Kluck diskutiert nicht, differenziertes Zuendedenken scheint ihm ein Graus, er feiert lieber seine alles ablehnenden Meinungen. Manchmal gelingen dabei witzige Sprachspielereien, manchmal irrwitzige Vergleiche: „Wie der Kapitalismus ist der Krebs eine reine Zivilisationskrankheit. Kaum hat er einen Laden eröffnet, muss er auch schon den nächsten aufmachen“. Der Text sieht auf dem ersten Blick zwar dialogischer geschrieben aus als die bisher uraufgeführten Suaden, kommt aber genauso aggressiv, szenisch und gedanklich sprunghaft, unfertig daher. Ist auch wieder ein drauflosmäandernder Monolog. Denn Kluck entwickelt und charakterisiert keine Figuren, skizziert nur Klischees, nennt sie „Ganzoben“, „Tochtersohn“, „Sicherdoch“. Die meisten Sprechakte aber sind „ich“ zugeordnet. Kluck ist viele: alle die ihn prägten und zum Das-lass-ich-mir-nicht-bieten-Denken anregten. Hass trifft Selbsthass. So gerät Kluck beim Schreiben immer weiter in Rage, federt diese aber ab und an mal selbstironisch ab. „Beschwerdeprofi“ nennt er sich und erwähnt auch zwei Wutbürger, die mit Gift und Galle kulinarisch sternewürdigere Theatermenüs kochen konnten/können: Thomas Bernhard und Sibylle Berg.
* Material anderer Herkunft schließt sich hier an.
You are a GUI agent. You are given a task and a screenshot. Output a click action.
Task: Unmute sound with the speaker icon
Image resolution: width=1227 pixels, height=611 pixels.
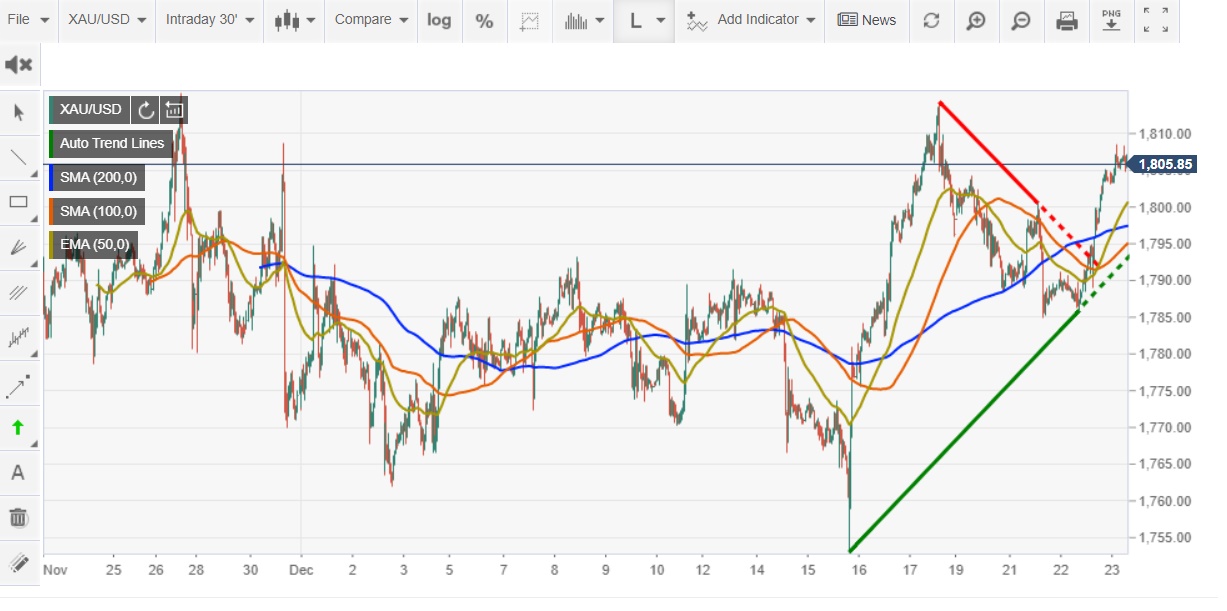[x=18, y=66]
Mit resolutem Regiezugriff hätte es gelingen können, hinter die Rundumschlagtaktik Klucks zu schauen. So wie Antú Romero Nunes aus dem improvisatorischen Gestus des „Prinzips Meese“ ein jugendliches Lebensgefühl destillierte. Wie Anna Bergmann die „Froschfotzenlederfabrik“ zur prachtvollen Revue aufforstete, um den Wienern die DDR zu erklären. Oder wie Alice Buddeberg mit der Büroalltagssatire „Warteraum Zukunft“ etwas Grundsätzliches zur kapitalistischen Arbeitswelt sagen konnte. Markus Heinzelmann aber sucht vordergründige politische Brisanz, setzt trotz exzellentem Ensemble nur auf lustig-böses Trallala, reiht Kabarettnummern aneinander. Ratlos, irgendwie. Und ziellos. Wenn der Untergang der DDR mit dem Trojas parallelisiert wird, hat das zwar einen hübschen Stummfilm-Ulk zur Folge, kommt aber ohne analytische Tiefenschärfe daher. Den ganzen Abend über gibt’s viel Nebel, alle paar Minuten eine Gesangseinlage und die üblichen Live-Video-Spielereien. Aktionsreich laut wird Erregungsliteratur im Leerlauf vorgeführt. Das Publikum dämmerte vielfach still gelangweilt vor sich hin.